On our last visit, she and Alana bounced and giggled in a toddler-sized bouncy house my mom had bought for Izzy.   I took pictures of them and looked forward to the future, when Deb and I could talk and catch up and the girls would play together happily.

I will always remember those firsts that I was lucky enough to be there for.   I will always be grateful to Izzy for bringing those special memories of my girls back to life for me and for allowing me to get to know her.

 

When I tell people that I have young children, I get three responses.

If they have no children, they change the subject.

If they have young children, we swap stories about how hard it is to have young children.

If they have older children, they sigh jealously and urge me to cherish the years when my children are young.   I   am inwardly rolling my eyes, wishing my kids could dress themselves and wishing I could watch a movie that wasn’t animated.

But those parents of older kids are right.   Childhood is fleeting.   Izzy’s childhood was too short by far, but all children go from helpless infant to defiant teenager in the blink of an eye.

The loss of Izzy reminds us that childhood can be lost tragically as well as gradually, but either way, our children leave us with only vague memories of those precious early years when everything was new, the world was full of possibility, and most importantly, mom and dad were the center of the universe.

I know as my children grow, I will no longer be the center of the universe for them.   Deb and Andy have lost someone for whom they were everything.   That loss is incomprehensible to me.

I hope I will never know the pain of the loss of a child.   Izzy was a beautiful soul who has touched so many lives.   I hope that her memory will leave us all stronger and happier and closer because we knew her.   I hope that out of her loss will come something good. I hope her memory will remind us all of what is important.     Life is a gift that can be taken away at any time, for nonsensical reasons.

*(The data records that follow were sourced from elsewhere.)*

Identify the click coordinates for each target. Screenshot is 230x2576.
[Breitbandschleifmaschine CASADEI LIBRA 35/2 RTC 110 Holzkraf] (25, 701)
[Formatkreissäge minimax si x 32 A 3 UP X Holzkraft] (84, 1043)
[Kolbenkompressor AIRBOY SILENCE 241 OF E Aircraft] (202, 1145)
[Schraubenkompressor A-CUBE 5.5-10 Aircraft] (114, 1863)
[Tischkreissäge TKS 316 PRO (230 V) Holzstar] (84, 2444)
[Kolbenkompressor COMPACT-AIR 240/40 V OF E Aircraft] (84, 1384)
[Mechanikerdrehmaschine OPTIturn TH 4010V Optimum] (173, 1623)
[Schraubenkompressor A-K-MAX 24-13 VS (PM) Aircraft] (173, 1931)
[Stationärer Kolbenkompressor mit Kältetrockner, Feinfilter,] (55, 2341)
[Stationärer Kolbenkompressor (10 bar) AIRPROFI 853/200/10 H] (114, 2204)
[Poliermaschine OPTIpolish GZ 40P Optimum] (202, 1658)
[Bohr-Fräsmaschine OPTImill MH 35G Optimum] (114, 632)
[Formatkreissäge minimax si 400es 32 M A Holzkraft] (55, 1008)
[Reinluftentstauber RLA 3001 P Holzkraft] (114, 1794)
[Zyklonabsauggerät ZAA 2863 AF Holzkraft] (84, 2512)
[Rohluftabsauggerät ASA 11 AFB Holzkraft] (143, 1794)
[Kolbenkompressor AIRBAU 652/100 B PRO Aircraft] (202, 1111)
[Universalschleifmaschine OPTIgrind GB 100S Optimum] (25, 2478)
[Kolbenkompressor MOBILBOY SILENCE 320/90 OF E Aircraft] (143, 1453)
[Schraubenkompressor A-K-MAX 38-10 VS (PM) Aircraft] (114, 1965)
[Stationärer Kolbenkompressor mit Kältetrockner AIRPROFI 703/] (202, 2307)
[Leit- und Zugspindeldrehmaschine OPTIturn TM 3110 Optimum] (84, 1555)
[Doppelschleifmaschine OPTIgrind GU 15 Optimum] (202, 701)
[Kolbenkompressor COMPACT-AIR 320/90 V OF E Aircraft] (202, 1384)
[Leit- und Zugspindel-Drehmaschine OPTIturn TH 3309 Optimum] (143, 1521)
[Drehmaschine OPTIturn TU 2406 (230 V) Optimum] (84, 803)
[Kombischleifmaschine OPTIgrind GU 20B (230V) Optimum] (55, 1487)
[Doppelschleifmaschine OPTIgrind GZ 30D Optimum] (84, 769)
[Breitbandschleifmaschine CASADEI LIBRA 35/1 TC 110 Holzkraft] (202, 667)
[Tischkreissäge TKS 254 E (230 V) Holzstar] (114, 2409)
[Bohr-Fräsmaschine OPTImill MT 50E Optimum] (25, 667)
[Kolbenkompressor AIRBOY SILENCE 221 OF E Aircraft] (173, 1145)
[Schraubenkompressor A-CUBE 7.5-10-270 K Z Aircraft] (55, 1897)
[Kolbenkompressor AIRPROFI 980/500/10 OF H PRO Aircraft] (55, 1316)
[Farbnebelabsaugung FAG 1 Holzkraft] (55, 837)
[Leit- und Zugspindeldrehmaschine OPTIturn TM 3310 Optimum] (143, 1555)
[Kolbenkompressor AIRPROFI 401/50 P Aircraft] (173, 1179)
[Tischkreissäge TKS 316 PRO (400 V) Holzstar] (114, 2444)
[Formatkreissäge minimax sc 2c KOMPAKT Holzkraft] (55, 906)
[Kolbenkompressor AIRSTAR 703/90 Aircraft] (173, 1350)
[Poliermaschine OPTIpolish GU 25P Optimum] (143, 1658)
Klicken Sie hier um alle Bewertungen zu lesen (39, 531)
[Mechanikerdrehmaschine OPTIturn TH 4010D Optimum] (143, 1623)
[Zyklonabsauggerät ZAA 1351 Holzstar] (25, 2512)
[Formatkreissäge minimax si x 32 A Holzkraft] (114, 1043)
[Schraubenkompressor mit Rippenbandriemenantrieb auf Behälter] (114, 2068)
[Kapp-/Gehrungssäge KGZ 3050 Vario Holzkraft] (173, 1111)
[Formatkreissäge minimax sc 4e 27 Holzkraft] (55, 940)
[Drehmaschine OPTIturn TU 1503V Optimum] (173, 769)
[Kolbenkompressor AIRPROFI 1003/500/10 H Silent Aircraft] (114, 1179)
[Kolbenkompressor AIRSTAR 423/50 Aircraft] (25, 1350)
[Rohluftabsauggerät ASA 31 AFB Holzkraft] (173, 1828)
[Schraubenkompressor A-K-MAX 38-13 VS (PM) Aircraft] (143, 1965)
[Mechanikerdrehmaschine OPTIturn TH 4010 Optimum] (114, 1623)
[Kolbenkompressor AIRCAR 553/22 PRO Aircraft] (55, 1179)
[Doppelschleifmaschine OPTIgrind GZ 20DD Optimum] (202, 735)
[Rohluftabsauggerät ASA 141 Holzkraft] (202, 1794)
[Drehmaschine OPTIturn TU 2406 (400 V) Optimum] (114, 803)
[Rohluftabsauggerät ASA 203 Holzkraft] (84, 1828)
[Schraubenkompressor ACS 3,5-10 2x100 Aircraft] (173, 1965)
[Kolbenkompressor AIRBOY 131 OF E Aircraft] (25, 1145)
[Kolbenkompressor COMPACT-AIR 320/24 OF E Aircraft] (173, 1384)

Monday, when I go back to work, and every Monday after that, I will remember that fact, and go home, and hug my kids, and kiss my husband.   And shut down my computer and stop answering emails from people that dont really matter that much.     I will have Izzy to thank for that.

Yaaay-oh

Alana  mimics G in everything she does, idolizes her sister in the way that all youngest children do.   Lately she has wanted to eat at the table with G, she sits on the couch with G to watch TV (even though Alana has zero interest in TV…she just wants to be near G), she dances when G dances, wants to play with G’s toys, eat G’s food, whatever.   Today G did some forward rolls, and Alana tried to follow, nearly killing herself in the process, but laughing as she toppled over sideways, head down, butt in the air.  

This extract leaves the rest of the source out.